DOCUMENT EXTRACT -

►

Epidermal growth factor (EGF) and heregulin (HRG) act via ErbB receptors, to stimulate Akt and ERK. These drive breast cancer cell proliferation and the network is targeted in cancer therapy (1). Single cell responses show marked cell-cell variation and information theory provides statistical measures that take the effect this noise has on information transfer into account (2). Here we quantify the mutual information (MI) between stimulus concentration and effects in MCF7 cells as measures of information transfer, activating ErbB1 homodimers with EGF and ErbB2-ErbB3 heterodimers with HRG, and then using single cells measures of pAkt or ppERK (immunofluorescence staining and high content imaging) to calculate MI values (I(response;stimulus)). EGF caused the expected increases in pAkt and ppERK that were transient (maximal at 5 min and lost by 60 min) whereas HRG caused sustained increases in both. Maximal I(ppERK;stimulus) and I(pAkt;stimulus) values were comparable (˜0.7Bit). Both values mirrored kinetics of the population averaged phosphorylation responses (maximal at 5 min for EGF and comparable at 560 min for HRG) indicating that cell-cell heterogeneity does not scale with the population averaged responses, and when both responses were measured in parallel, joint sensing increased MI values by only ˜0.1 Bit. Thus, using this novel approach to quantify information transfer via ErbB receptors reveals that individual MCF7 cells are unreliable sensors of EGF and HRG concentration (with most information lost through signalling), and that concomitant activation of these two effectors does not greatly increase information transfer whereas agonist-induced receptor internalisation (that is rapid for ErbB1 homodimers but not for ErbB2-ErbB3 heterodimers) does reduce it in this model.
1. Yarden Y, Sliwkowski MX (2001) Untangling the ErbB signalling network. Molecular Cell Biology. 2:127.
2. Voliotis M et al. (2014) Information transfer by leaky, heterogeneous, protein kinase signaling systems. PNAS (USA). 111:E326.

◄

QUESTIONS TO ANSWER -
a: From the ErbB signaling abstract, extract the passage starting with "1. Yarden Y, Sliwkowski" and going on through "PNAS (USA). 111:E326.".
b: Answer these questions using the ErbB signaling abstract:
(i) In which cells was mutual information measured?
(ii) When were the EGF-caused increases in pAkt and ppERK at their highest?
(iii) Which receptors does HRG activate?
c: Does the ErbB signaling abstract support each statement below? Answer yes or no, and quote the words that settle it.
(i) HRG caused short-lived increases in pAkt and ppERK.
(ii) Receptor internalization is rapid for ErbB1 homodimers.
(iii) Single cell responses differ little from cell to cell.

GIVEN INFORMATION -
►

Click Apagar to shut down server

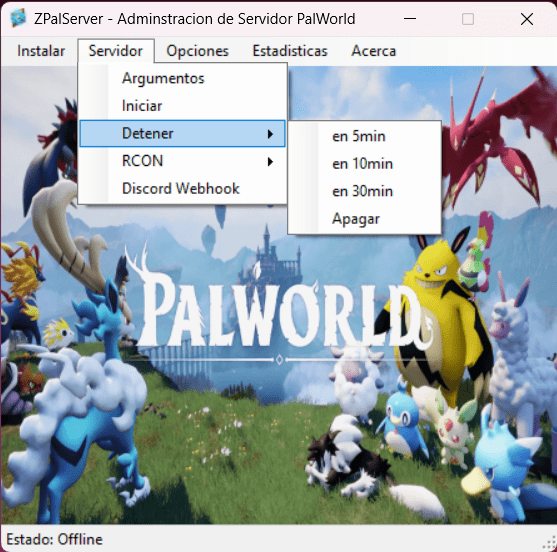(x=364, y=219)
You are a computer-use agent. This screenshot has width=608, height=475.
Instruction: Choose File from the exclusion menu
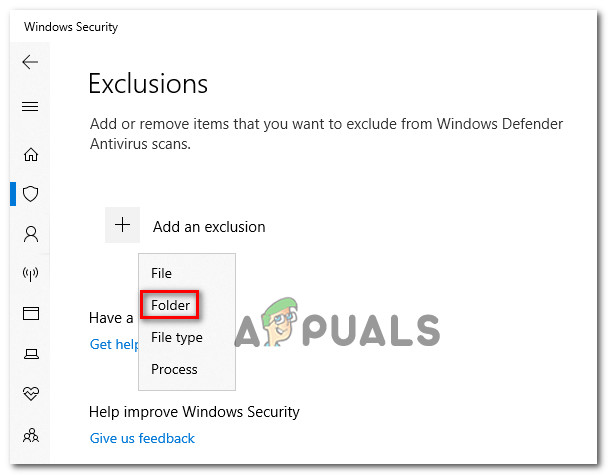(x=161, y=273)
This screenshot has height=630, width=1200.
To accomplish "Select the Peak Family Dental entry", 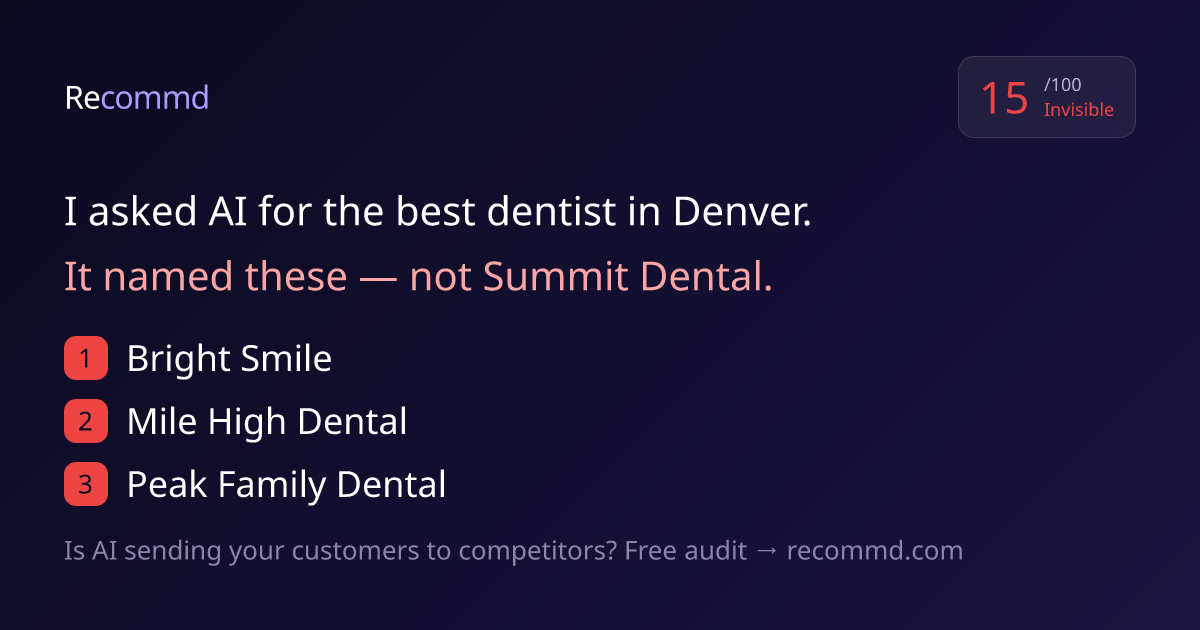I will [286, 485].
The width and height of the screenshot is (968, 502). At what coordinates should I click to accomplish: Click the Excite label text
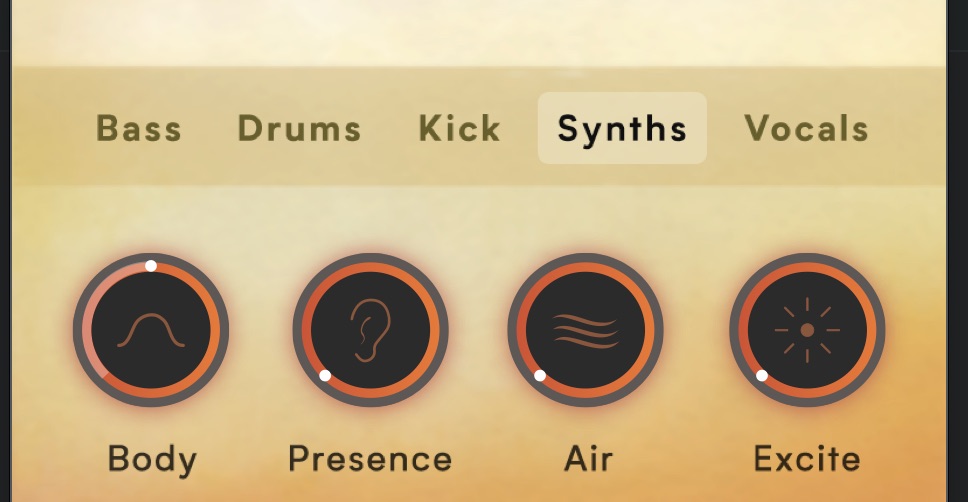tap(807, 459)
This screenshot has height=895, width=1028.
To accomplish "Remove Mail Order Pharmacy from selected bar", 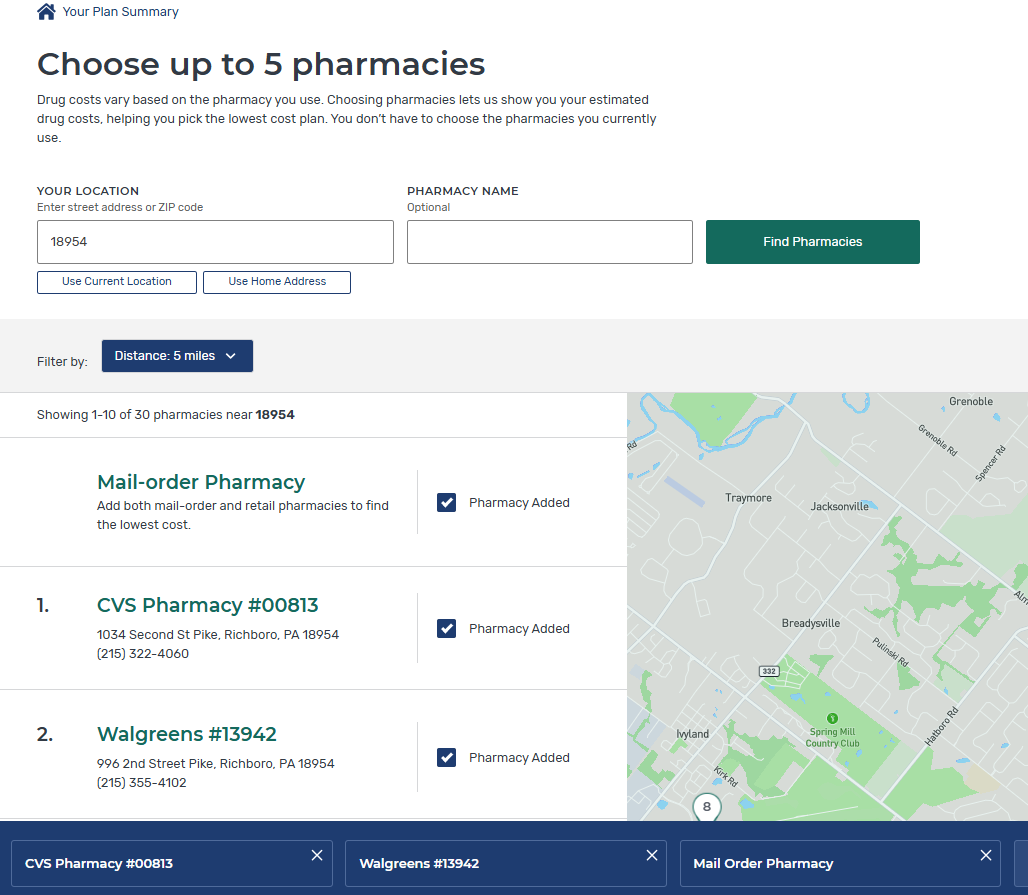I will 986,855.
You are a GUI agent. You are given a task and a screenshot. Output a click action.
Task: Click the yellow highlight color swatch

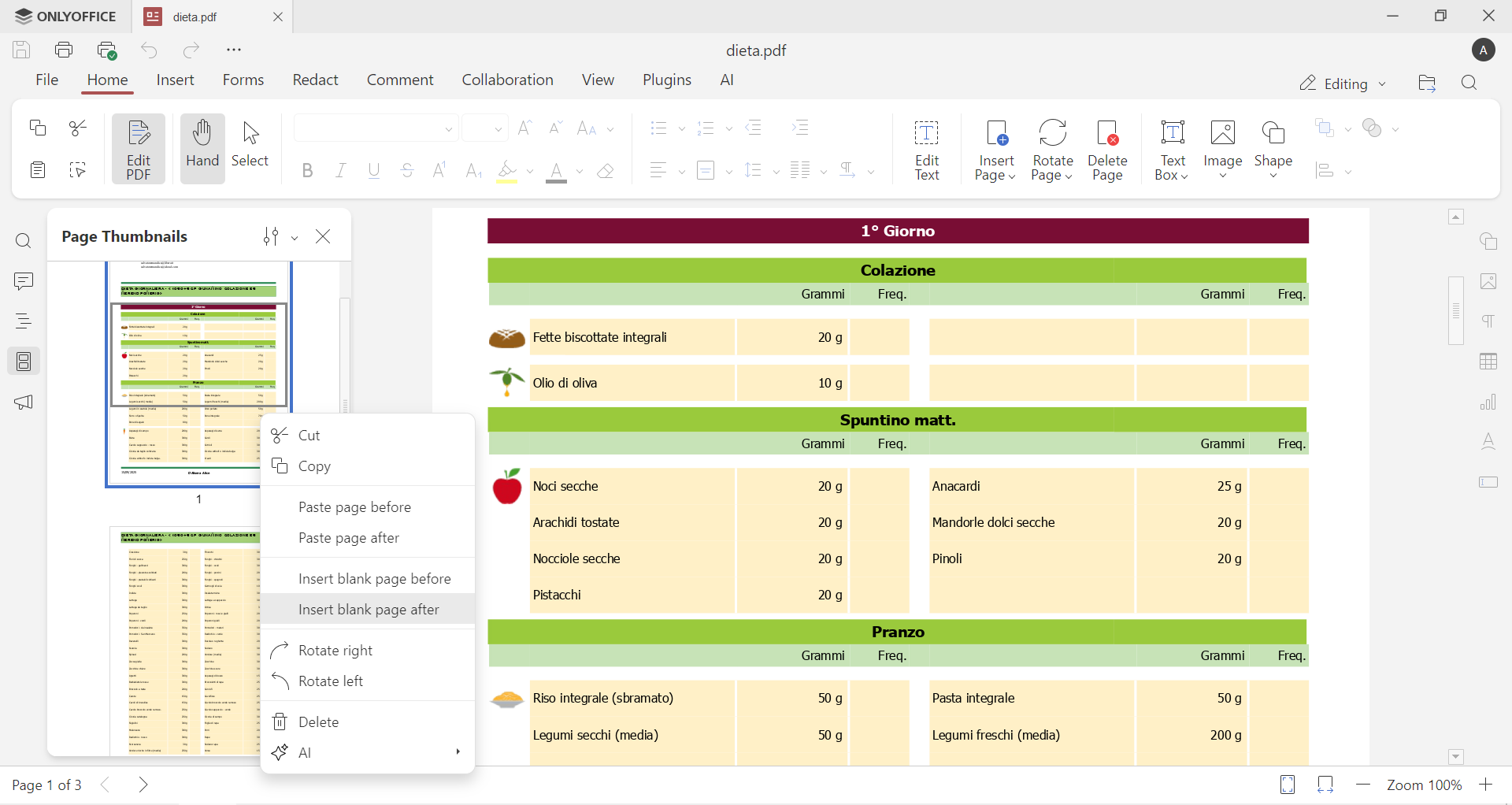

◄
►

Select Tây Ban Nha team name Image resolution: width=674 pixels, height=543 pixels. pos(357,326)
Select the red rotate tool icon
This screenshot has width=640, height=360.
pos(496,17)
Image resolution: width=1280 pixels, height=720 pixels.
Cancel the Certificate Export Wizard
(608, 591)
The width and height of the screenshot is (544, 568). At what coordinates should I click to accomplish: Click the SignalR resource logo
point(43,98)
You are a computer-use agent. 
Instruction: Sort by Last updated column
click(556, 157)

◄
►

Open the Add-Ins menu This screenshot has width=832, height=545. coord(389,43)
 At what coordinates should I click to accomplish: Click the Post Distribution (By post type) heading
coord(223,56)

◄

RESULTS IN ORDER -
a:
1. Yarden Y, Sliwkowski MX (2001) Untangling the ErbB signalling network. Molecular Cell Biology. 2:127.
2. Voliotis M et al. (2014) Information transfer by leaky, heterogeneous, protein kinase signaling systems. PNAS (USA). 111:E326.

b:
(i) MCF7 cells.
(ii) At 5 min.
(iii) ErbB2-ErbB3 heterodimers.

c:
(i) No: "whereas HRG caused sustained increases in both."
(ii) Yes: "that is rapid for ErbB1 homodimers but not for ErbB2-ErbB3 heterodimers"
(iii) No: "Single cell responses show marked cell-cell variation"